_Recorded information_

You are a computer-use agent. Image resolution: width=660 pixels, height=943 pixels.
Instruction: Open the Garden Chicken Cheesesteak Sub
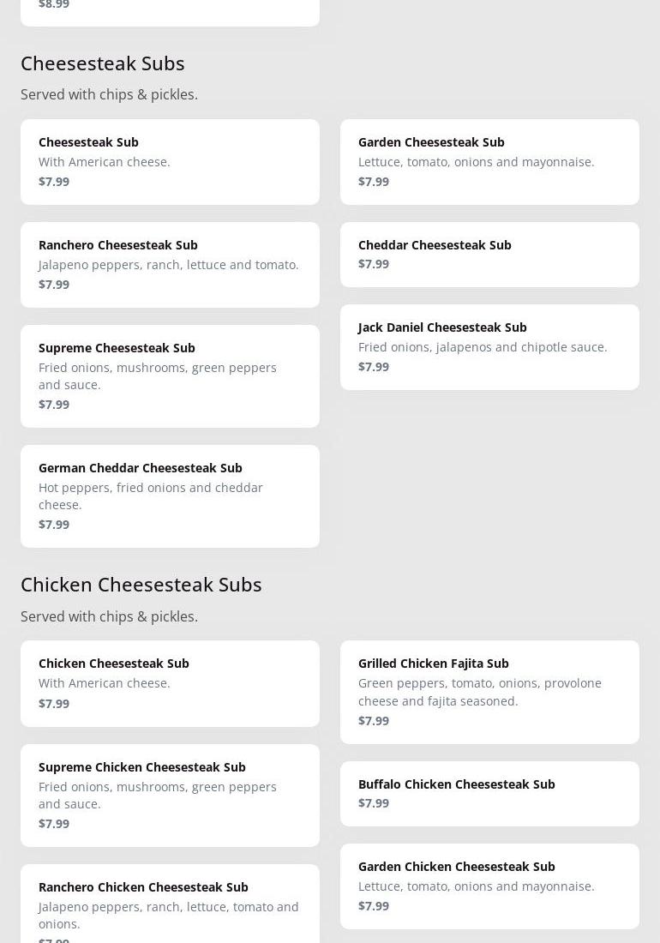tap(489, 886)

--

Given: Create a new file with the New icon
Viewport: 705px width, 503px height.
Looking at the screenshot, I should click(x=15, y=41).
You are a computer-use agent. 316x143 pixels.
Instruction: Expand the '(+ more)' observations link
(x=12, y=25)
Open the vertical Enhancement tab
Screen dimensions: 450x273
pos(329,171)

_What you will do_
Go through the listing, find each line with the word "computer", and copy it.

_Task solution_
You are a computer-use agent. Image resolution: width=660 pixels, height=943 pixels.
You are a computer-use agent. 316x143 pixels.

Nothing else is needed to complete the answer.